Les pro-réformes répondent aussi aux critiques concernant la disparition des classes bilangues et l'égale suspicion qui porte sur l'enseignement de l'allemand. Pour la ministre, la réforme est "un progrès pour l'allemand" et les autres langues vivantes puisque, en plus d'une "constante augmentation" des postes ouverts pour le recrutement en allemand depuis 2012, la réforme "avance l'enseignement de la LV2 en cinquième (...) et augmente de 25% le nombre d'heures dédiées à cet enseignement sur le collège". Un progrès aussi pour le SGEN-CFDT, puisqu'il permettra "une pratique plus longue des élèves", ainsi que pour le parti EELV (Europe Écologie Les Verts) qui y voit une occasion "de sortir de la logique des filières à l’intérieur des collèges".
Les arguments concernant la disparition des sections bilangues sont quant à eux de deux ordres. Pour N. Vallaud-Belkacem, grâce à l'introduction de la LV2 plus tôt dans le parcours, "au lieu d'avoir 16% des élèves qui apprennent deux langues dès la sixième (les fameuses classes bi-langues d'aujourd'hui qui ne bénéficient qu'à trop peu d'élèves), on en aura 100% en cinquième". Celle-ci indique également que la réforme permettra aux "élèves qui ont fait une LV1 allemand en primaire (…) de commencer l'anglais, donc de faire deux langues dès la sixième".
Pas moins d'efforts mais moins d'élèves passifs
Des arguments sont aussi avancés à ceux qui rétorquent que l'accroissement de l'activité interdisciplinaire rime avec moins d'efforts. "Nos collégiens ne savent pas assez travailler en équipe, ils n'apprennent pas à mener des projets, ils ne s'expriment pas assez à l'oral. Conduire un projet, ça n'est pas en contradiction avec l'effort, n'est-ce pas?", interroge la ministre. "Prendre la parole pour argumenter, non plus, bien au contraire. Ça permet de diversifier les manières d'apprendre et donc ça permet aux élèves de mieux apprendre et de mieux réussir. D'être moins dans la réception passive de contenus, de les comprendre, de les croiser, pour mieux se les approprier".

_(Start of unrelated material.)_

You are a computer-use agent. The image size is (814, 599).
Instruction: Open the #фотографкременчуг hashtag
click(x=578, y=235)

Dans son dossier, le SGEN-CFDT défend aussi les EPI (enseignements pratiques interdisciplinaires), plus intéressants selon le syndicat que les itinéraires de découvertes (IDD), au moins à deux titres: ils auront un cadrage national (caractère obligatoire et horaire dédié) et "s'appuieront sur des programmes articulés au socle avec des compétences transversales".
Plus d'égalité et une meilleure continuité du CP à la 3e
Enfin, le "pas vers plus d’égalité" constitue aussi l'un des principaux arguments avancés par les partisans de la réforme. Pour EELV, la réforme comporte des "éléments positifs", tels que "le socle commun de compétences, la transdisciplinarité et l’arrêt de l’hypocrisie d’une sélection et d’un élitisme qui ne dit que partiellement son nom concernant l’existence des classes bilangues ou les options latin et grec". Éléments qui permettront de tendre vers des modèles qui ont, selon le parti, déjà fait leurs preuves, notamment en Finlande où "la mixité et la sélection des élèves le plus tard possible, alliées à un véritable accompagnement tout au long du parcours, sont des atouts et des facteurs de réussite".

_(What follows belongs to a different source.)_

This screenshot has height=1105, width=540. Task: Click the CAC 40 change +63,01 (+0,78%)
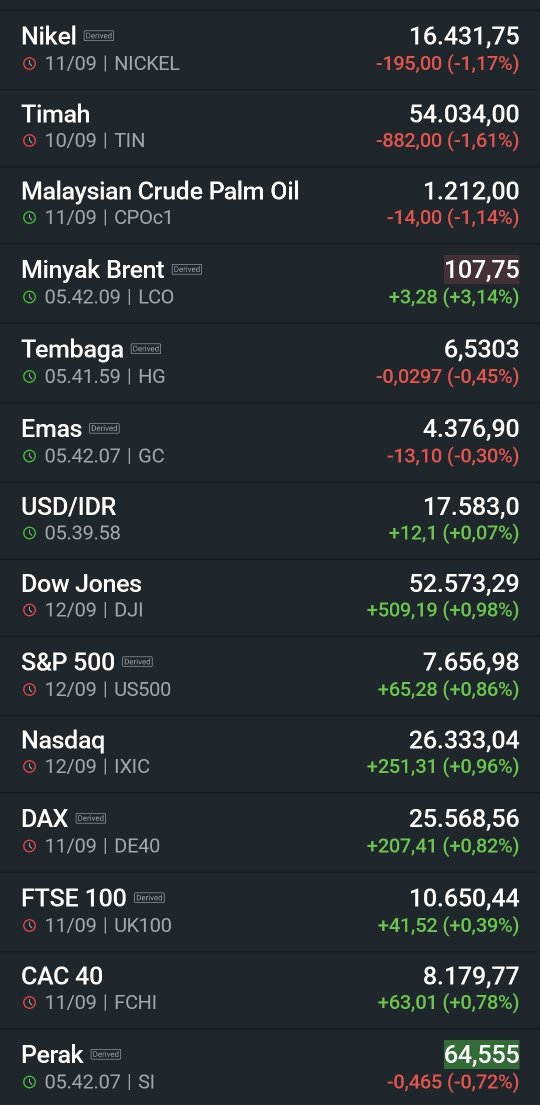click(x=448, y=1001)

Enfin, le syndicat SE-UNSA se réjouit de ce que "pour la première fois, les programmes sont construits en cohérence et continuité du CP à la 3e. Ces programmes ont pour objectif la maîtrise du socle commun à l’issue de la scolarité obligatoire, permettant aux élèves de poursuivre leurs études, de préparer leur vie citoyenne et leur future insertion professionnelle."